── Document text

Am I correct to conclude that the cited paragraph from the book is not correct?
Is there an obvious example for when the compiler will reliably generate more runtime-efficient code when a type adheres to the noexcept guideline?
I know the third one might be a bit blurry. But if someone could come up with a simple example, this would be great.
Background: I refer to std::vector's use of noexcept as "the vector pessimization." I claim that the vector pessimization is the only reason anyone ever cared about putting a noexcept keyword into the language. Furthermore, the vector pessimization applies only to the element type's move constructor. I claim that marking your move-assignment or swap operations as noexcept has no "in-game effect"; leaving aside whether it might be philosophically satisfying or stylistically correct, you shouldn't expect it to have any effect on your code's performance.
Let's check a real library implementation and see how close I am to wrong. ;)
Vector reallocation. libc++'s headers use move_if_noexcept only inside __construct_{forward,backward}_with_exception_guarantees, which is used only inside vector reallocation.
Assignment operator for variant. Inside __assign_alt, the code tag-dispatches on is_nothrow_constructible_v<_Tp, _Arg> || !is_nothrow_move_constructible_v<_Tp>. When you do myvariant = arg;, the default "safe" approach is to construct a temporary _Tp from the given arg, and then destroy the currently emplaced alternative, and then move-construct that temporary _Tp into the new alternative (which hopefully won't throw). However, if we know that the _Tp is nothrow-constructible directly from arg, we'll just do that; or, if _Tp's move-constructor is throwing, such that the "safe" approach isn't actually safe, then it's not buying us anything and we'll just do the fast direct-construction approach anyway.
Btw, the assignment operator for optional does not do any of this logic.
Notice that for variant assignment, having a noexcept move constructor actually hurts (unoptimized) performance, unless you have also marked the selected converting constructor as noexcept! Godbolt.
(This experiment also turned up an apparent bug in libstdc++: #99417.)

────
── Provided information

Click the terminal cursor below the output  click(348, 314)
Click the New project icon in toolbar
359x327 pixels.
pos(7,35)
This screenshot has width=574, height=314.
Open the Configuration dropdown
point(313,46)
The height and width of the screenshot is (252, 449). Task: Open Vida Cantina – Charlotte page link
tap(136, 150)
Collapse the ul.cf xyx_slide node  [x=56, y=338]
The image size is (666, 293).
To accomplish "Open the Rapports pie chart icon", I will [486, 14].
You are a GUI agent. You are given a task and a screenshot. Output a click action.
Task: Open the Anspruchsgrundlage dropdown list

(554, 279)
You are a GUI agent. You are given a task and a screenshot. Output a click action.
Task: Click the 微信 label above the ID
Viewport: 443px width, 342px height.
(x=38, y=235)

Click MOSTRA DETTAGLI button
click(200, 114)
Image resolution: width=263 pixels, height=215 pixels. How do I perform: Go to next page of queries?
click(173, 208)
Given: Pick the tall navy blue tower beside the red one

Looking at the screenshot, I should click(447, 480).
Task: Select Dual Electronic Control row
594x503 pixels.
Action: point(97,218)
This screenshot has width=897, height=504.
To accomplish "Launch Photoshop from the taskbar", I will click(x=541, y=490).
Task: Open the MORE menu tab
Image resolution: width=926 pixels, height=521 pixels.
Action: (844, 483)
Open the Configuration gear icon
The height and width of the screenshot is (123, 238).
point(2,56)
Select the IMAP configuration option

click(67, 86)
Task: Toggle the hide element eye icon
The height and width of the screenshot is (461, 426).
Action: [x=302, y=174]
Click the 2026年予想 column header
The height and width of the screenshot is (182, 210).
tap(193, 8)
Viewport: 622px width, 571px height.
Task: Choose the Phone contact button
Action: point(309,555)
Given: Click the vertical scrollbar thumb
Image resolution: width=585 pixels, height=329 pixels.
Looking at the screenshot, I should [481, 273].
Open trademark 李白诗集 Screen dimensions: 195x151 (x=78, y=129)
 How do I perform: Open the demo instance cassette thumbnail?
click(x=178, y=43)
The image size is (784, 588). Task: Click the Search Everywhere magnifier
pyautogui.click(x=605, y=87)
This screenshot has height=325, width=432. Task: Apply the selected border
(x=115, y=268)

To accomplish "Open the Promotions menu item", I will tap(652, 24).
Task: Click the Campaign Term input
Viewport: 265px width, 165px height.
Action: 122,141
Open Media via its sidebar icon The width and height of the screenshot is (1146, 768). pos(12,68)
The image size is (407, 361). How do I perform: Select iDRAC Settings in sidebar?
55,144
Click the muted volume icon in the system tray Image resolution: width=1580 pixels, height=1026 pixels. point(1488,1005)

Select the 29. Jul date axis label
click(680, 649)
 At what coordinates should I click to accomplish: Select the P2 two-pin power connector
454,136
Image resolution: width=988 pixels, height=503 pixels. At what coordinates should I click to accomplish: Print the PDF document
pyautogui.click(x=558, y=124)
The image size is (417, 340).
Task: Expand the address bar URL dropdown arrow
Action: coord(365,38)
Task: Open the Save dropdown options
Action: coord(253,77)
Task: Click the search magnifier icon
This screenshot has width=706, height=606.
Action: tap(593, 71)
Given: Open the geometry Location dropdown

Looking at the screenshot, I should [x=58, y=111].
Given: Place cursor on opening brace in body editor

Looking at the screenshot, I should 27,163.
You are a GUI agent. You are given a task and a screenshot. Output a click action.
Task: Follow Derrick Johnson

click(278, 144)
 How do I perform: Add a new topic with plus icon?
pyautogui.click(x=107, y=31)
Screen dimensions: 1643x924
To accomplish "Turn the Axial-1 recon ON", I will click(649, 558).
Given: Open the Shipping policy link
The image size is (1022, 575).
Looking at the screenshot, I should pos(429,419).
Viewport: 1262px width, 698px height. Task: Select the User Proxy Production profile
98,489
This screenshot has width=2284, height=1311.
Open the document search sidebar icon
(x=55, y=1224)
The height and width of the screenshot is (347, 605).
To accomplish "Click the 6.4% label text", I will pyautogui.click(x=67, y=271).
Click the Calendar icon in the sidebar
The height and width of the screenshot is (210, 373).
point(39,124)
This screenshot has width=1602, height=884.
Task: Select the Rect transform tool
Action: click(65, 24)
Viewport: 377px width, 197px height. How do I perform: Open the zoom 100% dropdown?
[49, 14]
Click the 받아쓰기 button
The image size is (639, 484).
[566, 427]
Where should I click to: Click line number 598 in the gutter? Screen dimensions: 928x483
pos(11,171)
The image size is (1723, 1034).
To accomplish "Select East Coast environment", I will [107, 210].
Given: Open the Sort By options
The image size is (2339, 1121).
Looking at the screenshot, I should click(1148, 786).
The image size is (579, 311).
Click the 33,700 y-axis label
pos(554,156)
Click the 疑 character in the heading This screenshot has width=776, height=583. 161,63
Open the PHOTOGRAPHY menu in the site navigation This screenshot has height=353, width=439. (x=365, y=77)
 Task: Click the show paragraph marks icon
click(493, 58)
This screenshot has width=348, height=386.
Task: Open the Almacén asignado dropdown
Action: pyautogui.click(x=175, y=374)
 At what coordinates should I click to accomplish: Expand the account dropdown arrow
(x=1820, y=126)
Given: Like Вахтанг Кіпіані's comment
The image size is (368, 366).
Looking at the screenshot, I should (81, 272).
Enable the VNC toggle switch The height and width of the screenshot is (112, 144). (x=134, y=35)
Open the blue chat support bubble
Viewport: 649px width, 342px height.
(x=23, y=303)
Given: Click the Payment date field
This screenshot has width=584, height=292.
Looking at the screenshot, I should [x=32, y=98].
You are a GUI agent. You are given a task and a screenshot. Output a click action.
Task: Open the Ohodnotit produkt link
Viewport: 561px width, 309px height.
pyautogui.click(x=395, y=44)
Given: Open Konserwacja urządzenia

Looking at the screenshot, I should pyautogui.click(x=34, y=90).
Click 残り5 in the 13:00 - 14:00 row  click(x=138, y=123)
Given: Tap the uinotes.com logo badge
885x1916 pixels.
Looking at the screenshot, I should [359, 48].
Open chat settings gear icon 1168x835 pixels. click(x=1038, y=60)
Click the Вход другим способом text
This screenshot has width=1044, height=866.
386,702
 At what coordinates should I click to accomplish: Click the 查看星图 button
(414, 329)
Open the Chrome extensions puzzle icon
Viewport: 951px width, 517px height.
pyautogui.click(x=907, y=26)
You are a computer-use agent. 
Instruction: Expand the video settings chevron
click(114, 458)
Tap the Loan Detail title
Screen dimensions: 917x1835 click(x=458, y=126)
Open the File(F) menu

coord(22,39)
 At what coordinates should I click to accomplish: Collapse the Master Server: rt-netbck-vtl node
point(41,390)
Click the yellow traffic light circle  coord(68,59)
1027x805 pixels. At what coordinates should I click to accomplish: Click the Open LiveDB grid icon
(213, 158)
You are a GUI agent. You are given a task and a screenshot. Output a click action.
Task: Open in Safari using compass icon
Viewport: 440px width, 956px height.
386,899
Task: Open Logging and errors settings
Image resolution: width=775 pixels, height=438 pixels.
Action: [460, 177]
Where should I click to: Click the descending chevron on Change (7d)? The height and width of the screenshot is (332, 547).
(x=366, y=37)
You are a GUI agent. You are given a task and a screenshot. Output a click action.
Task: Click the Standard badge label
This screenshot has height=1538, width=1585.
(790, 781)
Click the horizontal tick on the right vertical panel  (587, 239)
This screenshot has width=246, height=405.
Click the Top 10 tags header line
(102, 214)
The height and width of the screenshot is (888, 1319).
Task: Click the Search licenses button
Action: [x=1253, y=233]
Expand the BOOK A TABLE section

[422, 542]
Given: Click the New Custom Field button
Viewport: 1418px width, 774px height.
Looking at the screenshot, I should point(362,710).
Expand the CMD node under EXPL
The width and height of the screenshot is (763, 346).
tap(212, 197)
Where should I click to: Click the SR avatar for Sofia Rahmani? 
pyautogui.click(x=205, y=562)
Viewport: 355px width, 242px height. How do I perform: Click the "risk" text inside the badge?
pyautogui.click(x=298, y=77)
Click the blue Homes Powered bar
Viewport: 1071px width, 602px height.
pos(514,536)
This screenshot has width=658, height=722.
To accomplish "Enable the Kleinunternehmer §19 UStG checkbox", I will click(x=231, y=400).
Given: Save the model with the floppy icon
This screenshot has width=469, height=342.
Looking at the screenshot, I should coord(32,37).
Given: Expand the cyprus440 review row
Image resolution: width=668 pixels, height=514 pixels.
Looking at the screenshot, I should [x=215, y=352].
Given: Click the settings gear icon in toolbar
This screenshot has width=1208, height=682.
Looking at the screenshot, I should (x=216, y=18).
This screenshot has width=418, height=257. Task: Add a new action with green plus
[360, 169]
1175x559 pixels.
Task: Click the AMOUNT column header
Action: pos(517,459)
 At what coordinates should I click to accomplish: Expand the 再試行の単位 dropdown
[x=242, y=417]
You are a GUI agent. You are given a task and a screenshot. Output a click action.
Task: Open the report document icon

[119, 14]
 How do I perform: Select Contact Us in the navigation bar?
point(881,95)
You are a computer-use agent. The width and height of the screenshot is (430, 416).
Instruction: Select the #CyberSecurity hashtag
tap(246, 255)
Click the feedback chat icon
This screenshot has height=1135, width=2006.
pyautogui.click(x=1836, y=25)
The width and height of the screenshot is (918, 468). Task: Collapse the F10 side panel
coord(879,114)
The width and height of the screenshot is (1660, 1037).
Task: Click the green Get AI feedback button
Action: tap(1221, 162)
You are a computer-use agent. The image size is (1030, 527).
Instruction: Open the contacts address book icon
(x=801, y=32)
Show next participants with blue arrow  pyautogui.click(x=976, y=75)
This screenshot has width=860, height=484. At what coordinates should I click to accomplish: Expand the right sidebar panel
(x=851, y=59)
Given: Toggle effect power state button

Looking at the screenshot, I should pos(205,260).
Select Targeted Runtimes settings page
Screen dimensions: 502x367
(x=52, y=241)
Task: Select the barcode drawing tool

────

Exercise task 1:
Answer these questions from the noexcept discussion:
(a) To which of the element type's operations does the vector pessimization apply?
(b) In which functions do libc++'s headers use move_if_noexcept?
(c) Does the assignment operator for optional use the logic described for variant assignment?
Exercise task 2: Reproduce the noexcept discussion word for word, starting at "Am I correct" and ending at "your code's performance.".

Task answer 1:
(a) The vector pessimization applies only to the element type's move constructor.
(b) libc++'s headers use move_if_noexcept only inside __construct_{forward,backward}_with_exception_guarantees.
(c) No, the assignment operator for optional does not use any of that logic.

Task answer 2:
Am I correct to conclude that the cited paragraph from the book is not correct?
Is there an obvious example for when the compiler will reliably generate more runtime-efficient code when a type adheres to the noexcept guideline?
I know the third one might be a bit blurry. But if someone could come up with a simple example, this would be great.
Background: I refer to std::vector's use of noexcept as "the vector pessimization." I claim that the vector pessimization is the only reason anyone ever cared about putting a noexcept keyword into the language. Furthermore, the vector pessimization applies only to the element type's move constructor. I claim that marking your move-assignment or swap operations as noexcept has no "in-game effect"; leaving aside whether it might be philosophically satisfying or stylistically correct, you shouldn't expect it to have any effect on your code's performance.